#### Instructions for the task
Rewrite the lines in the stretch from the one containing "You are a GUI" through the one containing "click(x=9, y=257)", changing each "Toggle" to "Activate" and leaving everything else as it is. Give back only those lines, without the pictures.

#### Recorded data
**********

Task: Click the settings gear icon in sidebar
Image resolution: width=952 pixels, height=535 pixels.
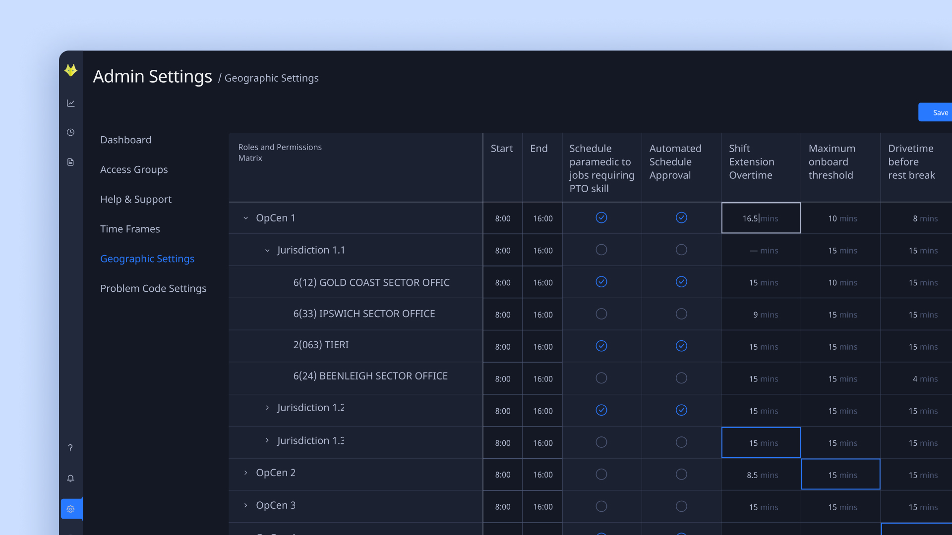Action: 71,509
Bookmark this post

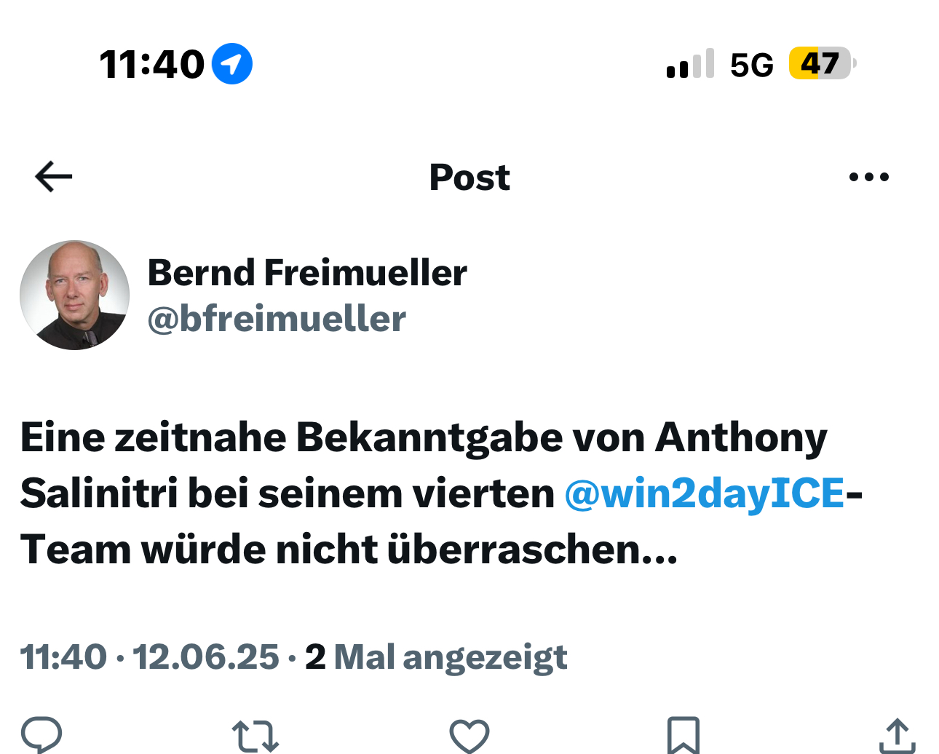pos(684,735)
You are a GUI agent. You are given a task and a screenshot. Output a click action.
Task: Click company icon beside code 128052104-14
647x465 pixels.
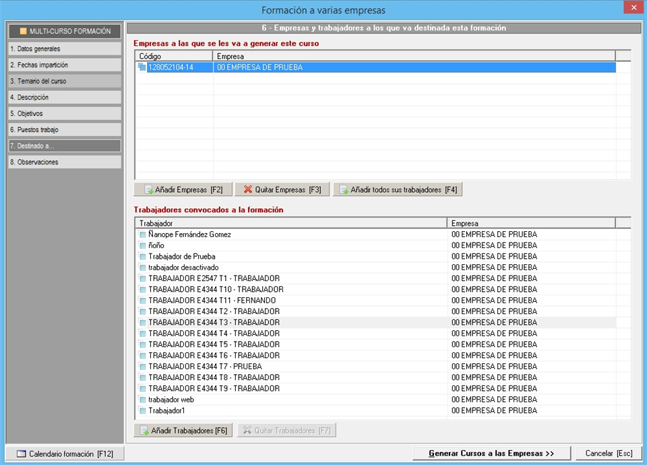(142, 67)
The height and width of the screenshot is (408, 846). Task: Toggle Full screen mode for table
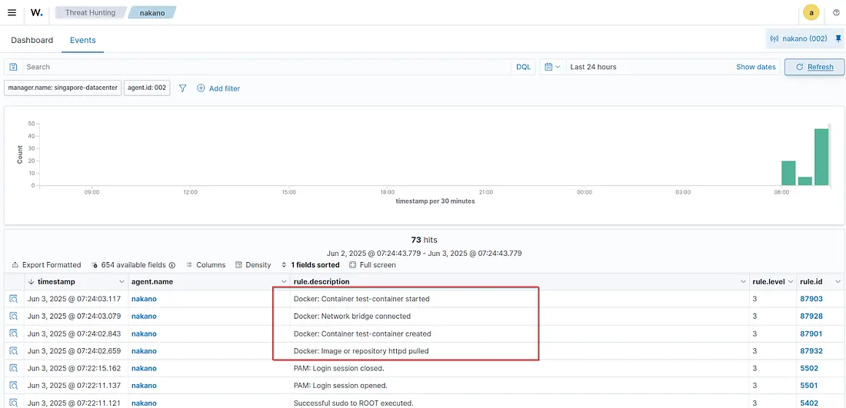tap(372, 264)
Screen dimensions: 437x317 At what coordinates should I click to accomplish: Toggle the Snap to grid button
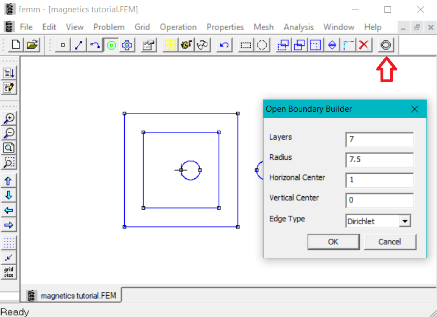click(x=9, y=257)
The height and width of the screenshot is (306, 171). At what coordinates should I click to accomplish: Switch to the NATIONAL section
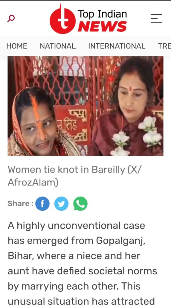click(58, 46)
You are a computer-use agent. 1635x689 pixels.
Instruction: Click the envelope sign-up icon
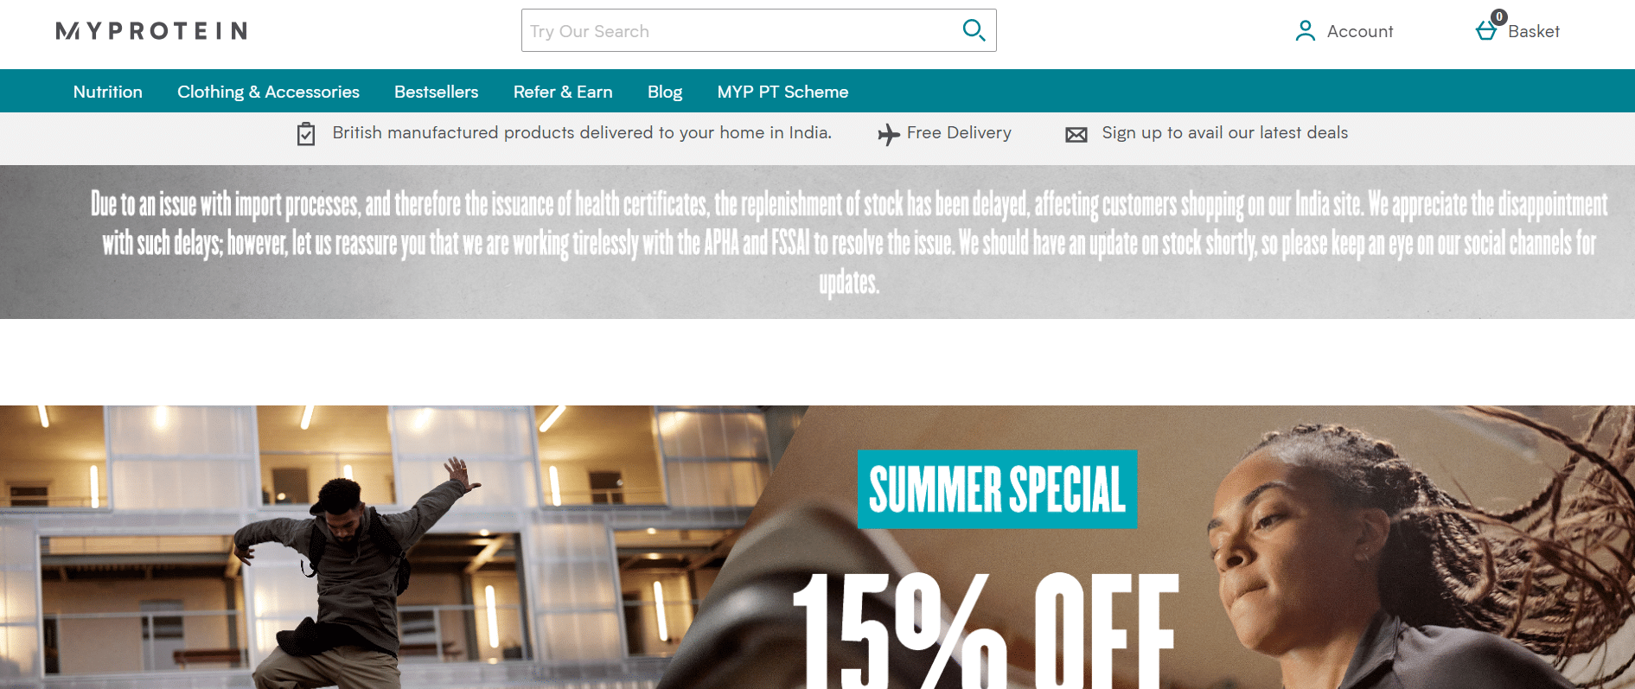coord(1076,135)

**********

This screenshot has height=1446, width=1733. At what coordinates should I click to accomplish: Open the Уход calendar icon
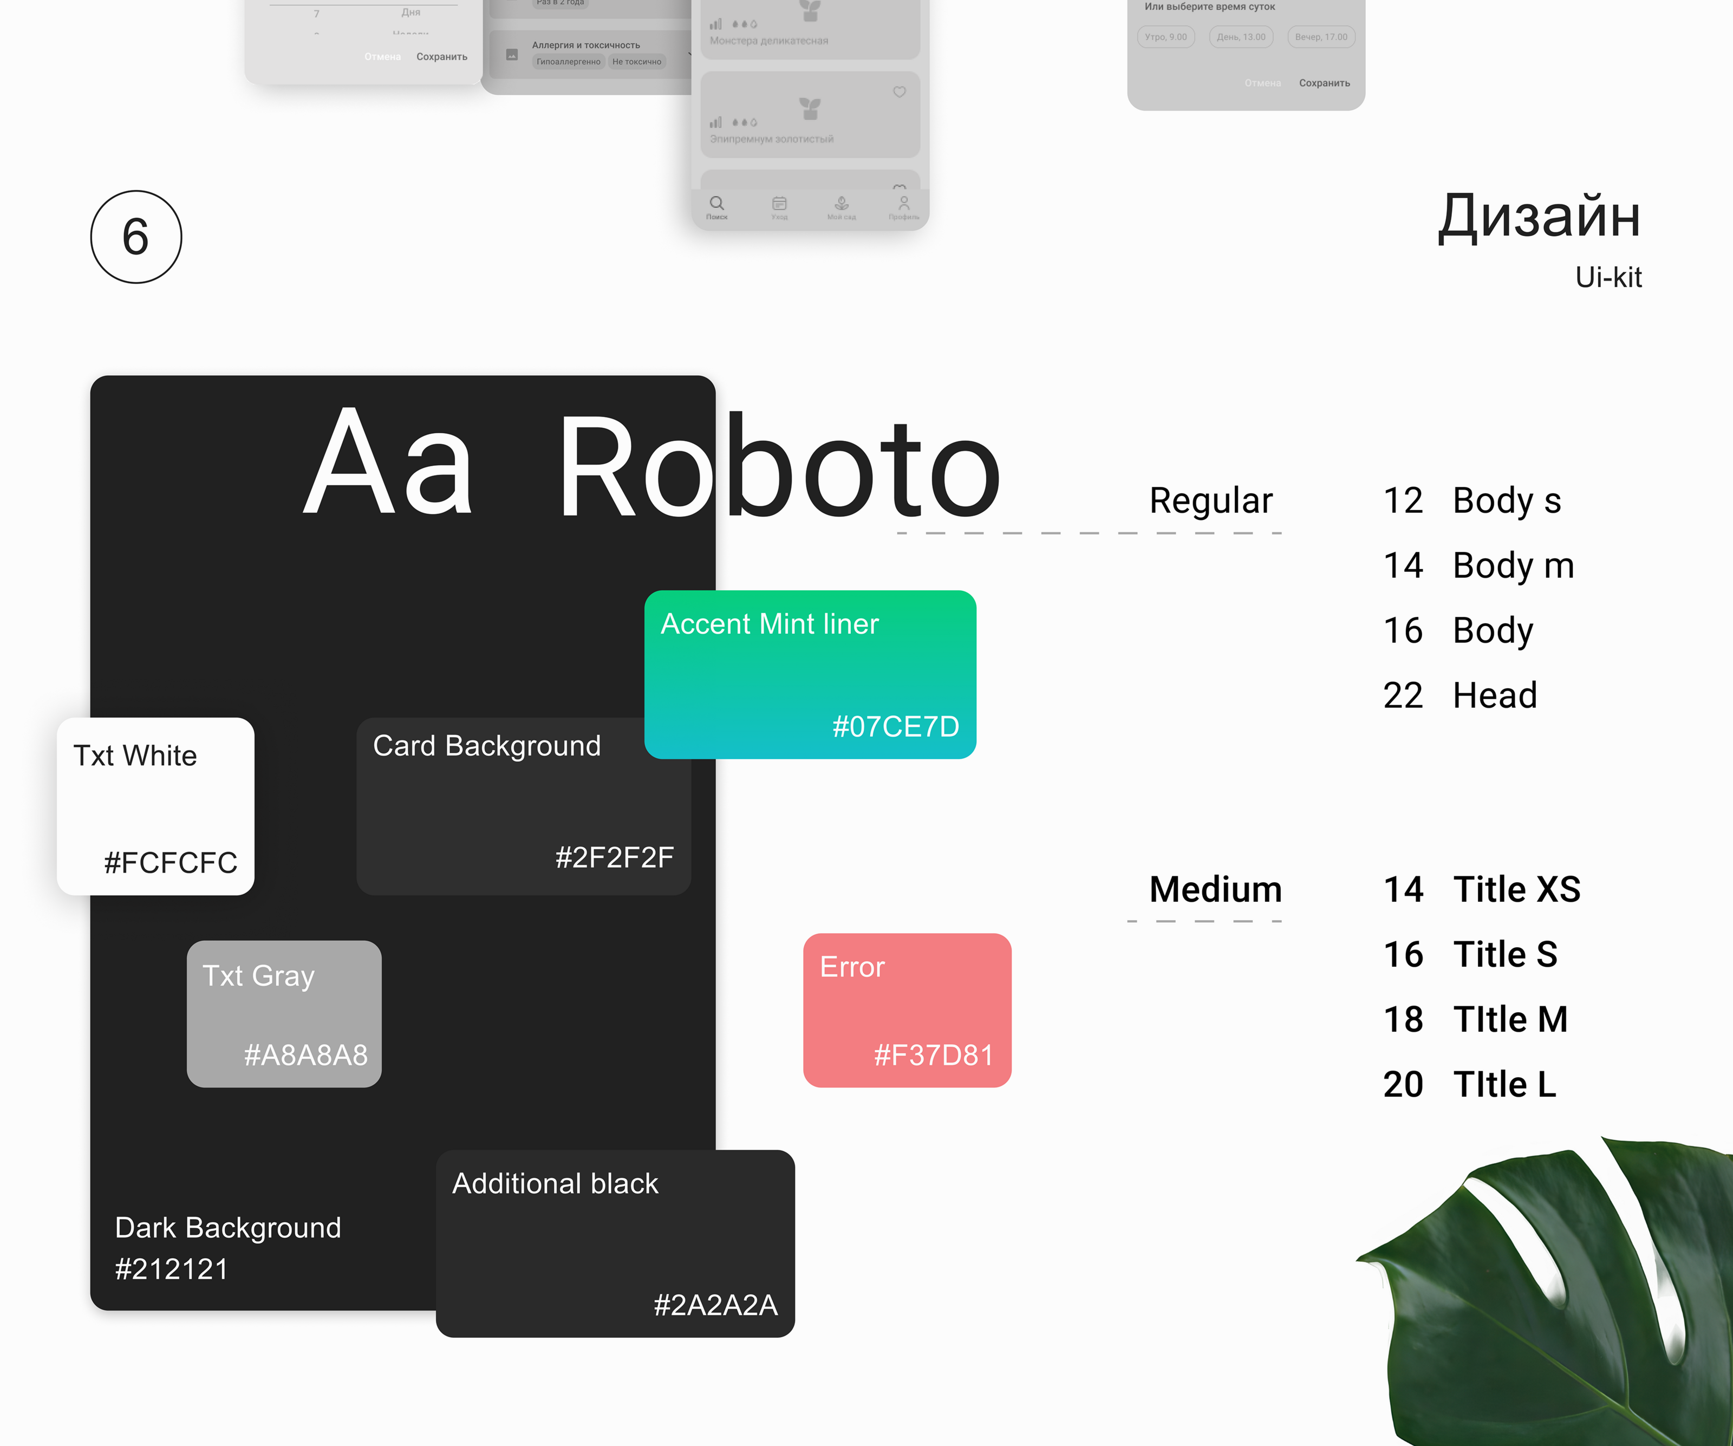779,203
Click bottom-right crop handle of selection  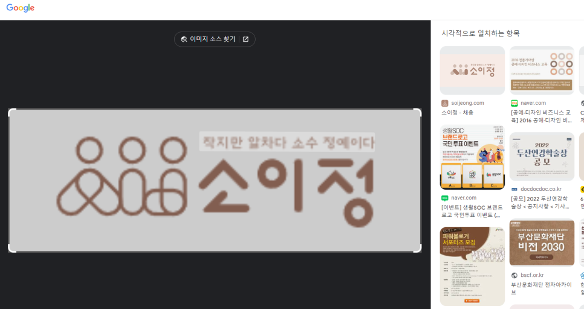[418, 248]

**********

#### Answer to this exercise
You are a GUI agent. You are given a task and a screenshot. Output a click action.
Task: Click company icon beside code 128052104-14
647x465 pixels.
(142, 67)
The height and width of the screenshot is (408, 846). Task: Activate Full screen mode for table
tap(372, 264)
Screen dimensions: 437x317 At what coordinates should I click to accomplish: Activate the Snap to grid button
click(x=9, y=257)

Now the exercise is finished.